If they ain't gonna understand.... You should though. The purpose of the expenditure was to make a purchase. The fact that that did not happen does not change the nature of what was spent.
Stock is a current asset consumed in the business, purchased for resale, property here is a fixed asset used by the business and transactions re its purchase and sale are in the regime of CGT not IT. Surely something like this would work re explaining to the client ( or even the representative sample)
p.s. does this help
https://www.gov.uk/hmrc-internal-manuals/business-income-manual/bim35325
p.p.s. or if further light reading re capital expenditure wanted start at-https://www.gov.uk/hmrc-internal-manuals/business-income-manual/bim35010
Also read the well-known comments of Lord Cave in the 1926 case British Insulated and Helsby Cables.
What DJKL said. Buying clothes? More like buying (or, here not buying) the fashion brand itself.
So how would you explain this to a client who would not understand the differences between property trader and a lettings business. Also, are you able to direct me to the law surrounding this area of tax? Thank you.
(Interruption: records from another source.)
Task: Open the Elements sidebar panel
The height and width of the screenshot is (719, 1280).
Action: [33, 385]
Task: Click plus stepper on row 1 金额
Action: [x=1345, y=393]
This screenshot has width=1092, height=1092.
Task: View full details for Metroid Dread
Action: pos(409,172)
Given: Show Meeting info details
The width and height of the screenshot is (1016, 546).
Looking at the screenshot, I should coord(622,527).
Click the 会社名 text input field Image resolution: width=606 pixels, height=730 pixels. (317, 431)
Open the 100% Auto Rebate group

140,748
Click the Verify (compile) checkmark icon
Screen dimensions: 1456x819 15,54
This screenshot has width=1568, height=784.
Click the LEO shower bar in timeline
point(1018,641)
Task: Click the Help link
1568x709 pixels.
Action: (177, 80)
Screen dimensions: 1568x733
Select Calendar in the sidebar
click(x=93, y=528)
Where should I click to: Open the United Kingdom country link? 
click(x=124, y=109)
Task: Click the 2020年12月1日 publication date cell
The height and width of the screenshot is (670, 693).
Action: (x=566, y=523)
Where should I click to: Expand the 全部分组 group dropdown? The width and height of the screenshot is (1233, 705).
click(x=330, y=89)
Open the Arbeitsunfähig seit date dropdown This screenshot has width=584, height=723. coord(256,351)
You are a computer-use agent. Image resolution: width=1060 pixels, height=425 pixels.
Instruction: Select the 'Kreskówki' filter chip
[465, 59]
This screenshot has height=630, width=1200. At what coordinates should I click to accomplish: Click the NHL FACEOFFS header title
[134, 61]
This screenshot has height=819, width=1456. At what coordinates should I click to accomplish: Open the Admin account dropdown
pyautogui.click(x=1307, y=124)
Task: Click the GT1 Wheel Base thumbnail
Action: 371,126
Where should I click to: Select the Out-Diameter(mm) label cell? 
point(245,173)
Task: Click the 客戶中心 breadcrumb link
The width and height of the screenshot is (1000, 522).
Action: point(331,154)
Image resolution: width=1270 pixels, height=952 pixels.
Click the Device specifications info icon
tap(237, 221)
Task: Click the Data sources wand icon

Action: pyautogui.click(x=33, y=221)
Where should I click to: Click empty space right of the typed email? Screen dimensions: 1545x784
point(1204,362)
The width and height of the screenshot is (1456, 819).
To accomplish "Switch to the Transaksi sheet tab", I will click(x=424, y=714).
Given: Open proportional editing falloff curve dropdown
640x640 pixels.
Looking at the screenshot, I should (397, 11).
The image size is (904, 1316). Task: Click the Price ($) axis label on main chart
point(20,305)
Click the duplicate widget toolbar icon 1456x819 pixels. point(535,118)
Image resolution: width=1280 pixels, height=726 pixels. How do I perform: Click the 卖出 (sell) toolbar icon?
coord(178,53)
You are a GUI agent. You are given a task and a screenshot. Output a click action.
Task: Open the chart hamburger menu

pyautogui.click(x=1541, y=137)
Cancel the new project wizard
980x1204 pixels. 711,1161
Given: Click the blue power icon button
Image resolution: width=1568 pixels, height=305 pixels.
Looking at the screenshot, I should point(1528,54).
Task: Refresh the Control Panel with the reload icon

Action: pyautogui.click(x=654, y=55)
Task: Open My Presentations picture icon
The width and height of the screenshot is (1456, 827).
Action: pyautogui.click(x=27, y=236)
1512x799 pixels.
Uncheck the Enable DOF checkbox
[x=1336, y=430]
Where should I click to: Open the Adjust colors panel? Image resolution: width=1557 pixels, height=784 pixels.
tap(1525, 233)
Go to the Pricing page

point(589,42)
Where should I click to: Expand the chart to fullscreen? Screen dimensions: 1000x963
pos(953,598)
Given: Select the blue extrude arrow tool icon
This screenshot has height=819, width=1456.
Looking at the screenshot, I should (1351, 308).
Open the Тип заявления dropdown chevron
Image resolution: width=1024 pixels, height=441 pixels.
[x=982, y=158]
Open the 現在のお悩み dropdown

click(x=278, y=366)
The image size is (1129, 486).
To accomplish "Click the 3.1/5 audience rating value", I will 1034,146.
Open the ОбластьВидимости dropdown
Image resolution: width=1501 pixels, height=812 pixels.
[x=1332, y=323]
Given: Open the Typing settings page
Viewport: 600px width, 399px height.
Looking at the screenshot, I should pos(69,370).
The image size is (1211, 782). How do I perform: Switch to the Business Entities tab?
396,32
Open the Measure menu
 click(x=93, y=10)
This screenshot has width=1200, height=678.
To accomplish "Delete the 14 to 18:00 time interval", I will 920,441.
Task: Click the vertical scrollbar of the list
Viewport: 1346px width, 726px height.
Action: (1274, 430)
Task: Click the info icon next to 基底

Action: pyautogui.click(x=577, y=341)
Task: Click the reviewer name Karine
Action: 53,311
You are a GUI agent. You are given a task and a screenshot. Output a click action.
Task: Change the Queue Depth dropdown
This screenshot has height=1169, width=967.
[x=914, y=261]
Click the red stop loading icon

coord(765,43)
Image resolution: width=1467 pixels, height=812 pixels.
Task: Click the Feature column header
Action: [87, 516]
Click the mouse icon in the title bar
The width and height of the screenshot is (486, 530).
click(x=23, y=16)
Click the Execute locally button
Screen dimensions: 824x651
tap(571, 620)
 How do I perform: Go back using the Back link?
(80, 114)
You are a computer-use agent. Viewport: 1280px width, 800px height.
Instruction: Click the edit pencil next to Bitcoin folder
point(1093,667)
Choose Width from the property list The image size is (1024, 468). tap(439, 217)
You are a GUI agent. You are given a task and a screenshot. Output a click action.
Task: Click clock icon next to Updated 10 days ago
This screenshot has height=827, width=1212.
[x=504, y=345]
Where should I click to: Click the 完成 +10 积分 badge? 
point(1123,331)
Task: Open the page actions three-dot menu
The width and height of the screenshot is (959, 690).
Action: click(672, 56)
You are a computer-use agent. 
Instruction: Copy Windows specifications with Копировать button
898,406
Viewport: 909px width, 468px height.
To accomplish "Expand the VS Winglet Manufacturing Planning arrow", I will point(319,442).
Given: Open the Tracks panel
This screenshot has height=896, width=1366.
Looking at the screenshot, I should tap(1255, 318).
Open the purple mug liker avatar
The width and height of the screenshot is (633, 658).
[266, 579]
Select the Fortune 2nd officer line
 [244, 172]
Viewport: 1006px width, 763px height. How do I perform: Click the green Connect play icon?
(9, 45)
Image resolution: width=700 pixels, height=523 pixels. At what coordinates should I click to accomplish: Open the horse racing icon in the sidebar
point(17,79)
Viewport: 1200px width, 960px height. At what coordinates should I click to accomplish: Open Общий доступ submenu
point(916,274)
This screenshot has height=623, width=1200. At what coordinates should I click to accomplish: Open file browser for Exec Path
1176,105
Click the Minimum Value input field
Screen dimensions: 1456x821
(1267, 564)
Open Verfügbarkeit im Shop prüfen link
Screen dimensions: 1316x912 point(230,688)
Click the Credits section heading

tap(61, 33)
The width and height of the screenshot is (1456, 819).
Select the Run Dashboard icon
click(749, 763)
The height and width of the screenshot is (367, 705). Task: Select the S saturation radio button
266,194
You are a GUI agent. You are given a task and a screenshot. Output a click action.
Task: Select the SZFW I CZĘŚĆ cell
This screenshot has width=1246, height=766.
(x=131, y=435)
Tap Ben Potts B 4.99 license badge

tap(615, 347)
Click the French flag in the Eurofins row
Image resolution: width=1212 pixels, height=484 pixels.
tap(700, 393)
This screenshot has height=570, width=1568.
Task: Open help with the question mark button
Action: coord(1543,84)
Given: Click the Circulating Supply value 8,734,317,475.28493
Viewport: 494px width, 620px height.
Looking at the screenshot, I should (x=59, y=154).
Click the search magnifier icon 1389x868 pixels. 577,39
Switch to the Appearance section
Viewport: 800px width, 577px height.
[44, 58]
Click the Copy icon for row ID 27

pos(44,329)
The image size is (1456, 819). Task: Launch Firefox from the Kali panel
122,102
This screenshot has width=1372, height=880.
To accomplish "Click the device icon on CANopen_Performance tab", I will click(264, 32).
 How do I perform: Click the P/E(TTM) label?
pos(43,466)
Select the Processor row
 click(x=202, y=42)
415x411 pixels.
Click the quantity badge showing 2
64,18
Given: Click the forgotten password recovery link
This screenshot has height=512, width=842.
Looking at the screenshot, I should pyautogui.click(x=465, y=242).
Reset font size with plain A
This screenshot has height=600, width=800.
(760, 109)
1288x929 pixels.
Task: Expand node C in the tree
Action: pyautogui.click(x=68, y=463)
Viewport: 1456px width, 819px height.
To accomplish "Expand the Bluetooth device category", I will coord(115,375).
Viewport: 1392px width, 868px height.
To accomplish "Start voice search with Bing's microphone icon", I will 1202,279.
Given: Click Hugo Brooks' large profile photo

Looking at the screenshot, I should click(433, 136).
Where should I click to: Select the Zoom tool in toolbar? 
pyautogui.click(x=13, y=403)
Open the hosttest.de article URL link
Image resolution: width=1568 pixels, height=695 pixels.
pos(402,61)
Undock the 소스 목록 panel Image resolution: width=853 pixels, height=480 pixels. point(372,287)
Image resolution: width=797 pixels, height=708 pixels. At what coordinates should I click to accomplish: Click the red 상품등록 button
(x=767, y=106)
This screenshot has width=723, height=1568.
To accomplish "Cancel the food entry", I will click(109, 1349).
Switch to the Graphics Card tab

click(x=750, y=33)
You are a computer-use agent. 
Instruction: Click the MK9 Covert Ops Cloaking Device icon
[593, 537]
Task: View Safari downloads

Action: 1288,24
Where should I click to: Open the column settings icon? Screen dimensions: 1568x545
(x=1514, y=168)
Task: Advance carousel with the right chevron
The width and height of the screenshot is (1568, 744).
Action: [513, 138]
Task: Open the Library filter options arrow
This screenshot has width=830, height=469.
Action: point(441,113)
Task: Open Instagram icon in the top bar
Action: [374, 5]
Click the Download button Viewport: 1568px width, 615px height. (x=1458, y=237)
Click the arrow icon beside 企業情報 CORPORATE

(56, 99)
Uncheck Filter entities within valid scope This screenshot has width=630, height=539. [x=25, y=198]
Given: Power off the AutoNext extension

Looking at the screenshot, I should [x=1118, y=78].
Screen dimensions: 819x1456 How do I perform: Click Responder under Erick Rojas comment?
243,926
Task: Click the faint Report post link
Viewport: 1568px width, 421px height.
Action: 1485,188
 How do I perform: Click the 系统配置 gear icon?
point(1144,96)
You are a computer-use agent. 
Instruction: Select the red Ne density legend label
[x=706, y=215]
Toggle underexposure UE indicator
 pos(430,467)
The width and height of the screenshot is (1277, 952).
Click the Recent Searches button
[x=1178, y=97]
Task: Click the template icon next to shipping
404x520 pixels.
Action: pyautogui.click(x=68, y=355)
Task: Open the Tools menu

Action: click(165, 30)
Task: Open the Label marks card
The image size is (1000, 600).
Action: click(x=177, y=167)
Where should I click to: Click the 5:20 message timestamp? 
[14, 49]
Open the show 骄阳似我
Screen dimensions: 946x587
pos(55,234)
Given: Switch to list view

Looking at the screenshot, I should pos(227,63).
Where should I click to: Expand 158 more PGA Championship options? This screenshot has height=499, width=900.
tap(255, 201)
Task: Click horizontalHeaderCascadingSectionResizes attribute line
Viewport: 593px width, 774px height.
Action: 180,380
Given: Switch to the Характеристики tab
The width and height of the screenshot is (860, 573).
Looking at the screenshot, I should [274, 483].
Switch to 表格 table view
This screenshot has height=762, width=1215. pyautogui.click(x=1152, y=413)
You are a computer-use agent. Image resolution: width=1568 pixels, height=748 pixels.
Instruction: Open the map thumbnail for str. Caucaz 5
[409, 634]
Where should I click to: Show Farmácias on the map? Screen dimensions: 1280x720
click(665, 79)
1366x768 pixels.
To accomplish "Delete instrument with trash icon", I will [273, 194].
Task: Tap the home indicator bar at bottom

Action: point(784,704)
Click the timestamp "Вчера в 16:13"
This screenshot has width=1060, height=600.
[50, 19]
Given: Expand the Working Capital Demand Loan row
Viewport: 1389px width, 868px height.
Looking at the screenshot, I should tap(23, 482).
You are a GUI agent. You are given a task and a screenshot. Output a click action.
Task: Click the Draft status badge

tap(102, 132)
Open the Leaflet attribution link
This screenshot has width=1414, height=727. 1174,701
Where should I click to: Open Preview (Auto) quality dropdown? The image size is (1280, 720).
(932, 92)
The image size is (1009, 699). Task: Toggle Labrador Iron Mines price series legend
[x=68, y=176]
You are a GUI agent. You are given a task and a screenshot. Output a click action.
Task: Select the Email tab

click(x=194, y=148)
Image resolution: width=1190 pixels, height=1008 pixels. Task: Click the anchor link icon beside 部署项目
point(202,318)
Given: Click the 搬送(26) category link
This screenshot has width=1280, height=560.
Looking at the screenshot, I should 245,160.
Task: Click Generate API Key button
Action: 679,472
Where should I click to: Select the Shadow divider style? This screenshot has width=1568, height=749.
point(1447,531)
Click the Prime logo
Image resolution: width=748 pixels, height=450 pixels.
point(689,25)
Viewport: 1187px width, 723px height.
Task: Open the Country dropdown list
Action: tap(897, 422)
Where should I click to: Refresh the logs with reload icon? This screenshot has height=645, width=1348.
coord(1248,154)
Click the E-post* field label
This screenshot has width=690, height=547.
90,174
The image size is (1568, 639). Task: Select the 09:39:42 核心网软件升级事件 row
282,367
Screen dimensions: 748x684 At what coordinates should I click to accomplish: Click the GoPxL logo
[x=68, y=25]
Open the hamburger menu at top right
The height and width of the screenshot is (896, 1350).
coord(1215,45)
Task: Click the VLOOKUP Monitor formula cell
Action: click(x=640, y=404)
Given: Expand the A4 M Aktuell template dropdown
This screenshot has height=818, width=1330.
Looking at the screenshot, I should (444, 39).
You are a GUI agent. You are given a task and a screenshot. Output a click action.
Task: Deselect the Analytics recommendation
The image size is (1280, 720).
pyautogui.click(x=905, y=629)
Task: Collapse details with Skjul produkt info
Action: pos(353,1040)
It's an easy one. A property trader makes profit by buying and selling property. A lettings business makes a profit by "exploiting"/using the property to generate income (rent). A property trader will not hold property for a long period, a lettings business typically will.
Not sure time qualifies things, we as past dealers in land have sometimes held stock on the books for years (8-10), the catch is the bigger the site, the more complex the site, the more difficult the planning process and the more complicated the resale process the slower things happen.
This cost will only be available if the client is actually in business as a property developer as Accountant A says.
The tests for trading in property are much the same as for any other trade. There is no definition in the legislation as to what constitutes a ‘trade’, therefore HMRC use the ‘badges of trade’ formula.
With one property there is no trade - its investment unless he is intending to set up in business as a property developer then it will prob be OK
Not sure on your one property rule.
SPVs are very common re development, often banking requirements virtually dictate their use, we have certainly had single site SPVs that have acquired land and buildings, sought planing, say demolished and then sold the site to builders- for years this was our secondary activity, the core business being property rental.
I would never dream of arguing that this was not trading.
I agree Jennifer's comment was odd in part. In the OP's case though there was no purchase. Development for sale of one property might make a trade, but non-development of none....?
Whatever way you cut it, the question concerns capital expenditure for which no tax relief is available.